The data Start Marker

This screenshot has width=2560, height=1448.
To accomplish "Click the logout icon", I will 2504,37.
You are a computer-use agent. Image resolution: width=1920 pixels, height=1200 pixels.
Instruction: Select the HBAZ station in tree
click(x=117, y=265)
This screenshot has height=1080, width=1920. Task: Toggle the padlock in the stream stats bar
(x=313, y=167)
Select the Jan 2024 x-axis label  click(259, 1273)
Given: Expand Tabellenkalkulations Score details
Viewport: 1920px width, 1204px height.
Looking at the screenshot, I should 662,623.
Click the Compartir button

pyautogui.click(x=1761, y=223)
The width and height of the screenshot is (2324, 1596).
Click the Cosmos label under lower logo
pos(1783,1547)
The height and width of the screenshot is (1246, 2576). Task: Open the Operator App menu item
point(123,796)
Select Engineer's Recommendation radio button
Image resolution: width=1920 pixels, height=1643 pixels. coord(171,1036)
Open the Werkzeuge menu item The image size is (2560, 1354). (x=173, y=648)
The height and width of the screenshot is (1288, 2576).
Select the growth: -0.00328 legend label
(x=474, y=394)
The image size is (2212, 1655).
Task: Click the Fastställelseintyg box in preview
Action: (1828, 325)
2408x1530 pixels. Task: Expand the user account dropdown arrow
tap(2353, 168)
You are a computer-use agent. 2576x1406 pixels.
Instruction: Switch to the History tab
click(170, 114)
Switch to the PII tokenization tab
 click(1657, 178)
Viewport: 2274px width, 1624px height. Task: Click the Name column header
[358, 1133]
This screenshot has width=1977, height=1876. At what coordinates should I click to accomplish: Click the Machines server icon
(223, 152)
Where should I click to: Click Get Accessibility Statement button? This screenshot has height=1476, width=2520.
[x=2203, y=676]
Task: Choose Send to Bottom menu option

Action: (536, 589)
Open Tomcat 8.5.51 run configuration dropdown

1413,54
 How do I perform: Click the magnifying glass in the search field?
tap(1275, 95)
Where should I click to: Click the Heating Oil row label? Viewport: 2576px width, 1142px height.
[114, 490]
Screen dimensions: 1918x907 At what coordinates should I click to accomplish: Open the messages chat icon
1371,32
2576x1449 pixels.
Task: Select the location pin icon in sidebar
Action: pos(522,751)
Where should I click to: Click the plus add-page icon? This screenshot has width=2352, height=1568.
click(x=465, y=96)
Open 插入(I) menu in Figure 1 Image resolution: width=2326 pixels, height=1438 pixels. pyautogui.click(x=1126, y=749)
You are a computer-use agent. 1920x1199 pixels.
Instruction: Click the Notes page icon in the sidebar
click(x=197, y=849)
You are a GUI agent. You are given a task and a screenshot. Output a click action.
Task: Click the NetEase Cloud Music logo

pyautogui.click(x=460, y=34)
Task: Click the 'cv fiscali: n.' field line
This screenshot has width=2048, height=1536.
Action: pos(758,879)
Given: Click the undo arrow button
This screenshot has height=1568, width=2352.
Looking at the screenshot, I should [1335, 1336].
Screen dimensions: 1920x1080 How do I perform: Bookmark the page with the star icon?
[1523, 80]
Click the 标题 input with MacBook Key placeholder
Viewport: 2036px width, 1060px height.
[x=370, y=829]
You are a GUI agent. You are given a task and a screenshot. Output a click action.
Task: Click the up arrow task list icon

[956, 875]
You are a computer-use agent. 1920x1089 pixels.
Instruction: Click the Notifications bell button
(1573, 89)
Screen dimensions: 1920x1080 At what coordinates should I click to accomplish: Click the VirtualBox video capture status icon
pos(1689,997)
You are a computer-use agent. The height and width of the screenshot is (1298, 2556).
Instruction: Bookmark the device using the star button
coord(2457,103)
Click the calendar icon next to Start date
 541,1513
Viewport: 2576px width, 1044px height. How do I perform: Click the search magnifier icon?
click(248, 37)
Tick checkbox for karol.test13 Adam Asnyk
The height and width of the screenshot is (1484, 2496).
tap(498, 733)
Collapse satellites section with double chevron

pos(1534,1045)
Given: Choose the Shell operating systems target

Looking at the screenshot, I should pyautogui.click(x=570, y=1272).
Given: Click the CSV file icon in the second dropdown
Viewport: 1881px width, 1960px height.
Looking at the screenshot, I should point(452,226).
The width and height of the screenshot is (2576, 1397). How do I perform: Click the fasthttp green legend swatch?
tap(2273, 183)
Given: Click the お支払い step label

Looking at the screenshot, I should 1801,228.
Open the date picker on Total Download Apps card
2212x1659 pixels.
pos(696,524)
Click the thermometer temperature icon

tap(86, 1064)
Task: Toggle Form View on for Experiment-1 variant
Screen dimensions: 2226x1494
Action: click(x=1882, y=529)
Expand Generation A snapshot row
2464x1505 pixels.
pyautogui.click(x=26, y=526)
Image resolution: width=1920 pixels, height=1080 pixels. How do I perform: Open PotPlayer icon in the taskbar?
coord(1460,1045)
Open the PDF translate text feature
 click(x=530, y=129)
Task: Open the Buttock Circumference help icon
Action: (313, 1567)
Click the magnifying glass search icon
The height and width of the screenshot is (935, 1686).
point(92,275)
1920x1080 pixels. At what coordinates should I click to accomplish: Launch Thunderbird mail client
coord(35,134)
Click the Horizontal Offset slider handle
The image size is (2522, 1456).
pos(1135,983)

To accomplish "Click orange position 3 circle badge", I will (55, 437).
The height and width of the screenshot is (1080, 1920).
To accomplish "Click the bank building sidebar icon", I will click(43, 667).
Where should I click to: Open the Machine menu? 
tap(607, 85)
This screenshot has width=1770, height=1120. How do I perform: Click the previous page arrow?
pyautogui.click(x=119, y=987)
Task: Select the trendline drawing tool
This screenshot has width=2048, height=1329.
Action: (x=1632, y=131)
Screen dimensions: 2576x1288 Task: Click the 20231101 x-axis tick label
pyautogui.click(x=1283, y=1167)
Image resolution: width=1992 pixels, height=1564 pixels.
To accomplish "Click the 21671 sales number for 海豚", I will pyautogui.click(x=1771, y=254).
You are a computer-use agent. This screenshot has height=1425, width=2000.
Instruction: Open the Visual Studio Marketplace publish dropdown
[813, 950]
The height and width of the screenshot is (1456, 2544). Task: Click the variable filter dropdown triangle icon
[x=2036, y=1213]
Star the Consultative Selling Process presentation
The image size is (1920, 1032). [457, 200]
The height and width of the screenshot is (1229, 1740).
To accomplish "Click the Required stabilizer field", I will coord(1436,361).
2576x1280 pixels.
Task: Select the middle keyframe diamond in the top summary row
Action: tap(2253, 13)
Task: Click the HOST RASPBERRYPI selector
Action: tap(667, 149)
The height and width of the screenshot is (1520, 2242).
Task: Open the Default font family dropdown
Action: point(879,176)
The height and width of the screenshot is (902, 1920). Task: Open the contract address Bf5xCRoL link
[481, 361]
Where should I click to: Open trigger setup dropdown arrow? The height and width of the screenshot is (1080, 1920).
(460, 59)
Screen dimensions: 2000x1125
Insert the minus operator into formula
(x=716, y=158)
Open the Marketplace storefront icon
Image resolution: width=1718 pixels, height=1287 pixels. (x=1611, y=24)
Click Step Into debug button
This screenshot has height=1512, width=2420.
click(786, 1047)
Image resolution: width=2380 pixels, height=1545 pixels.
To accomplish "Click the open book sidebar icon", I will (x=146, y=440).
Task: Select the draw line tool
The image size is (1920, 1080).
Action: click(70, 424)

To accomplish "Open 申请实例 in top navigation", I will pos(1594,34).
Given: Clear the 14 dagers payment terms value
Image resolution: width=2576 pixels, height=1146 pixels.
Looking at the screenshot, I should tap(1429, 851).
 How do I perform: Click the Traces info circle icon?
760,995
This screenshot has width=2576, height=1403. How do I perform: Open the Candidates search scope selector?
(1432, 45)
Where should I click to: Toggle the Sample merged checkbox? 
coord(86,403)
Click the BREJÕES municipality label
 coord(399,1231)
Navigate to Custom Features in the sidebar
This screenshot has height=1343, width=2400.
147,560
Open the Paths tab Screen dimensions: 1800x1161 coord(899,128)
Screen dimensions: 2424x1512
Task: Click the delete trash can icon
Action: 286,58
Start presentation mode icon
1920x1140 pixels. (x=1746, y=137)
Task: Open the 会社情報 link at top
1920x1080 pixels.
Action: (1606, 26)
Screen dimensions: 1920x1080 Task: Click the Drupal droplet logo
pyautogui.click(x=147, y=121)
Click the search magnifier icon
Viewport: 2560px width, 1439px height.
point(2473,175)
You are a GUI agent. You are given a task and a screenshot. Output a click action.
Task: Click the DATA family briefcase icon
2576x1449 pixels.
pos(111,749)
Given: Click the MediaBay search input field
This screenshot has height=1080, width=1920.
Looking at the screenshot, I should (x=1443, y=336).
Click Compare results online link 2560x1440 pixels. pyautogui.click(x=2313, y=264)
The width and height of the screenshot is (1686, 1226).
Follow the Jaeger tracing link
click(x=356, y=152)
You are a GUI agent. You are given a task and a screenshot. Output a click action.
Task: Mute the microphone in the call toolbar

The data End Marker

**Task description:** Filter the entries down to the lines that include the string "input".

**Solution:**
Click the 标题 input with MacBook Key placeholder
Given: Click the MediaBay search input field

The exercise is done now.